In this case, the flow of operations looks like this: (1) Select a synthetic target, (2) search the literature for the compound, (3) retrosynthetic analysis, (4) select reaction conditions, (5) estimate feasibility, (6) formulate a recipe for the hardware to follow, (7) configure the platform for that recipe, (8) test run of the process, (9) scaleup of the synthesis in flow, and there’s your product. But as the paper notes, there are still several of these stages that need human input, as you can certainly imagine if you’ve ever done organic synthesis, done any flow chemistry, or worked with automation of any kind at all. One of the good things about this work, actually, is the job it does highlighting just the areas that turned out to need the most human help as they got this system into shape.
The MIT group has been working on their own retrosynthesis software (ASKCOS), and they give some details of it here. The system was trained on millions of reactions abstracted from both Reaxys and the USPTO database, so it’s seen plenty of organic chemistry. For example, out of the 12.5 million or so single-step reactions to be found in Reaxys, the system is set to pay attention only to those with ten or more examples, which knocks things down to about 160,000 “rules” for valid single-step transformations. They then trained a neural network to try to predict which of these rules would be most applicable to a given new target structure – this step was put in to decrease the computational load in the next step and also to try to increase that step’s success rate.

--- --- ---

EXERCISE REQUIREMENTS:
(a) In the passage on automated synthesis planning, about how many rules are left once the system keeps only single-step reactions with ten or more examples?
(b) Return a part of the passage on automated synthesis planning word for word, beginning at the words "The MIT group" and stopping after "step’s success rate.".
The entries after this passage are separate material.

--- --- ---

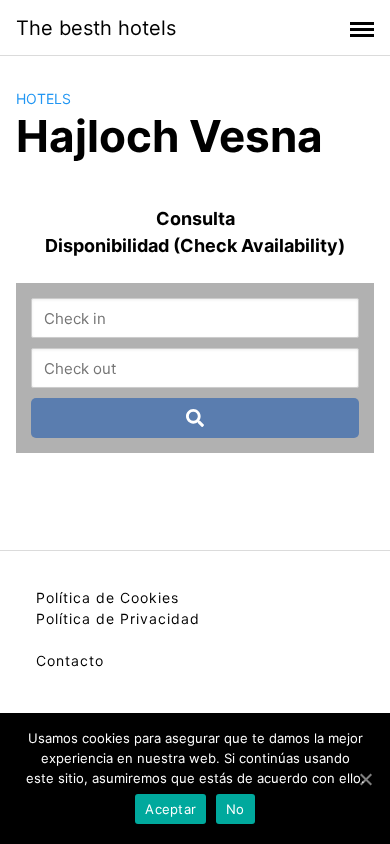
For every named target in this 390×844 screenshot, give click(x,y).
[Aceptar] (365, 779)
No (235, 809)
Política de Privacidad (118, 618)
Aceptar (170, 809)
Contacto (70, 660)
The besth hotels (96, 28)
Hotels (43, 98)
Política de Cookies (107, 597)
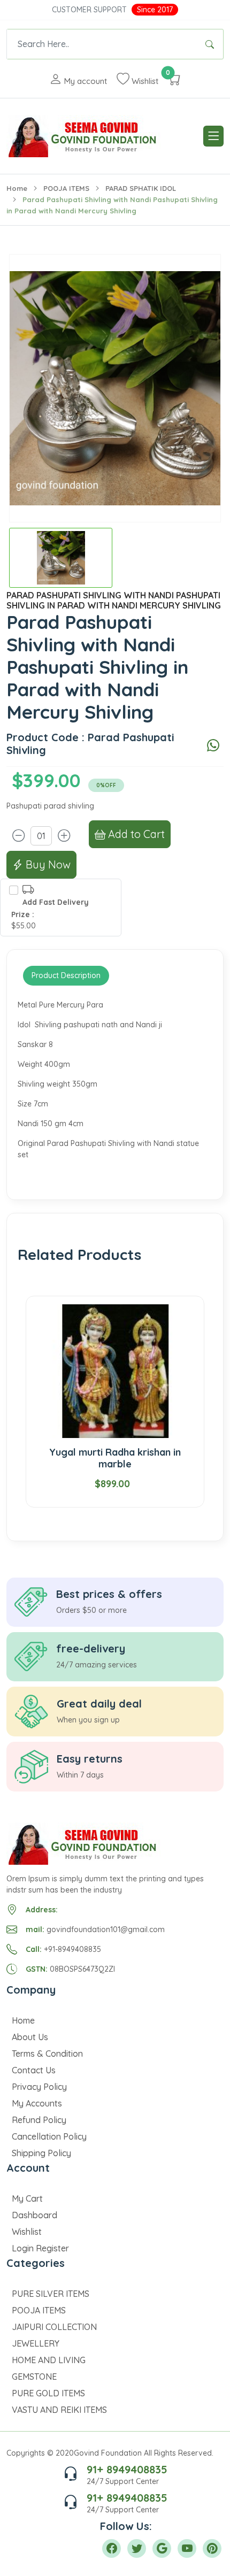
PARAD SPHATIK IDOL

--- --- ---

ANSWERS PER TASK:
(a) About 160,000.

(b)
The MIT group has been working on their own retrosynthesis software (ASKCOS), and they give some details of it here. The system was trained on millions of reactions abstracted from both Reaxys and the USPTO database, so it’s seen plenty of organic chemistry. For example, out of the 12.5 million or so single-step reactions to be found in Reaxys, the system is set to pay attention only to those with ten or more examples, which knocks things down to about 160,000 “rules” for valid single-step transformations. They then trained a neural network to try to predict which of these rules would be most applicable to a given new target structure – this step was put in to decrease the computational load in the next step and also to try to increase that step’s success rate.